INSTRUÇÕES DA TAREFA » Prossiga o texto sobre as fotografias que guardamos e a passagem do tempo, começando logo após a última frase apresentada.

TEXTO DO DOCUMENTO »
•••••

Voltemos a nós todos. Conservamos papéis e objectos, tralhas de ephemera. Temos especial cuidado em guardar fotografias, arquivadas em álbuns, sobretudo as dos nossos filhos quando crianças. Malomil já se cruzou com um álbum de uma criança que ao fim de décadas voltou às mãos da legítima proprietária, numa história pequenina que começou aqui e acabou aqui.

Ao guardarmos imagens, não pretendemos fazer parar a marcha do tempo. Fazemo-lo, creio, para nos podermos ver no futuro, ou para que alguém veja como éramos no passado, ou para que os nossos filhos se vejam quando desconheciam o andar do tempo (feliz é o tempo de quem o desconhece.) As imagens, os retratos, são a melhor forma que temos de captar os efeitos do tempo em nós próprios, já que não conseguimos observar no quotidiano a natural consequência de envelhecermos a todo o instante. E é por isso que nos espantamos ou comovemos quando nos confrontamos com o que fomos. No dia-a-dia, as mudanças são imperceptíveis. Só a distância as torna claras.

•••••

DADOS REGISTADOS »
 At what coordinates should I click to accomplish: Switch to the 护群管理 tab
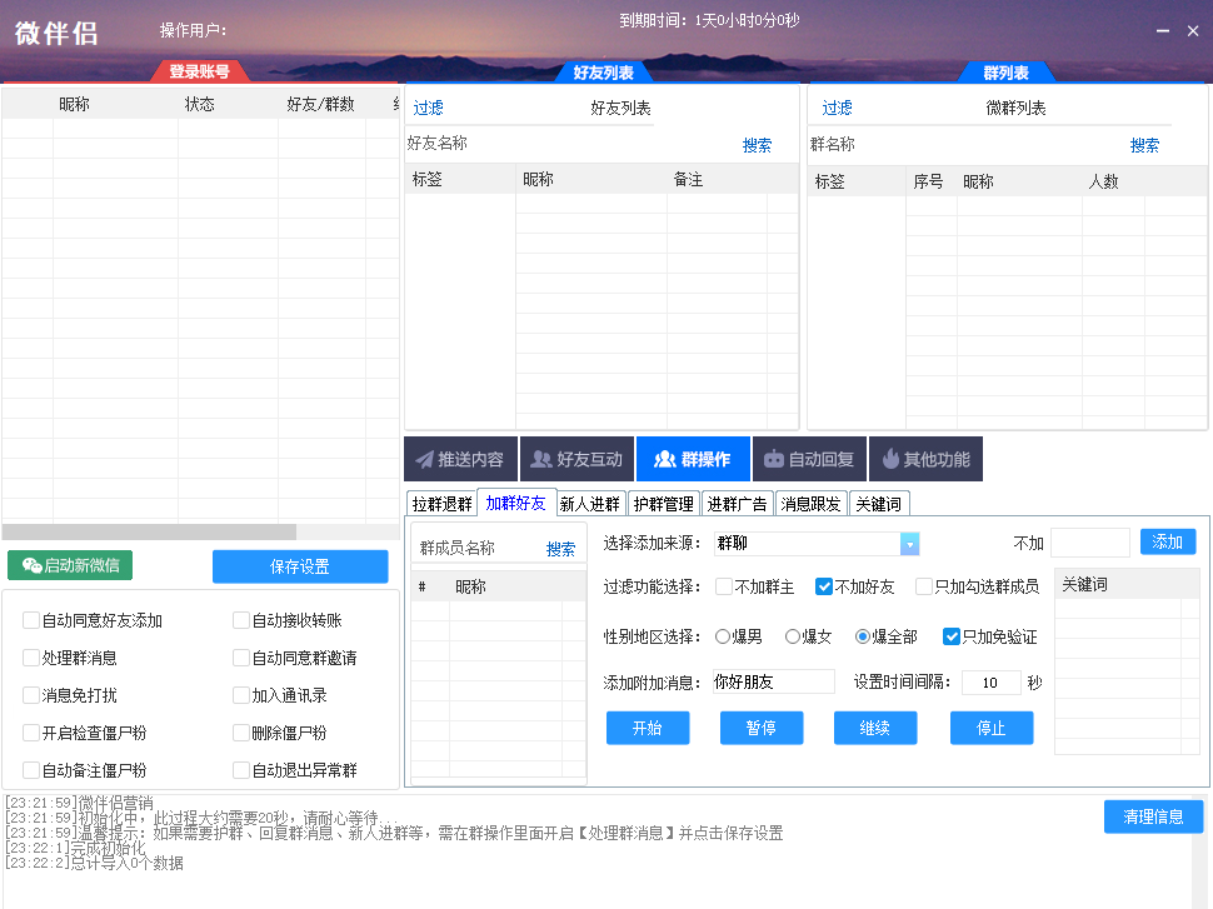(665, 503)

•••••

RESPOSTA ESCRITA »
Die Kinder von Golzow mostra mais do que a evolução de pessoas ou de um país. É toda a evolução do mundo que também aí vai inscrita. O caminhar do tempo não conhece fronteiras políticas, limites artificiais que, também eles, são consolidados pelo caminhar do tempo – do longo tempo de muitas décadas ou de muitos séculos. As mudanças que vemos no documentário não se passaram apenas na Alemanha. O que observamos, do preto e branco à cor, nas roupas e nos cabelos, não é exclusivo de Golzow. Também nós passámos por aquilo. Nós ou outros que são (ou foram) nossos. Golzow é uma metáfora do mundo – leitores, ó mortais como eu, desculpai o foleirismo desta escrita!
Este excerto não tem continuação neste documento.